2010 tech industry graveyard

An ongoing list of IT companies, technologies and ideas killed off or headed for the end of life (with maybe an occasional one that comes back to life).

Duke University, where the Usenet public messaging system got its start in 1979 as the brainchild of graduate students Tom Truscott and Jim Ellis, pulled the plug on its Usenet server in May, citing feeble usage and increasing costs. Duke initially used the system to communicate with the University of North Carolina at Chapel Hill.

Here's how Duke announced its move, in part: "On May 20, OIT will be decommissioning Godzilla (godzilla.acpub.duke.edu), an older Solaris login server, and the News Groups server (news.duke.edu) that provides a Usenet news service. The services that were available through Godzilla are now available through the newer, Linux multi-user login servers, login1.oit.duke.edu and login2.oit.duke.edu, and the Usenet services have been made unnecessary by the growing use of blogs, social networking sites and RSS feeds."

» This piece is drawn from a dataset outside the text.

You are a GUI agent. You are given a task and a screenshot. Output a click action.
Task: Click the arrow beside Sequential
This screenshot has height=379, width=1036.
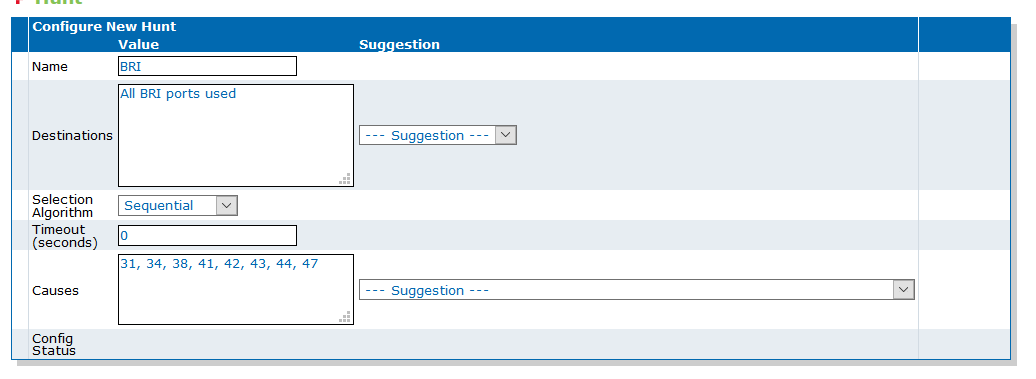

Usenet, a distributed bulletin board system that was a precursor to much of today's Internet-based communication systems, generated scads of newsgroups, the most popular of which fell under categories such as computers, news and science. Usenet is credited with spawning terms popular in the online world today, such as FAQ and spam.

Duke's move follows that of many others cutting their Usenet support, including ISPs such as AOL, Verizon and Cox.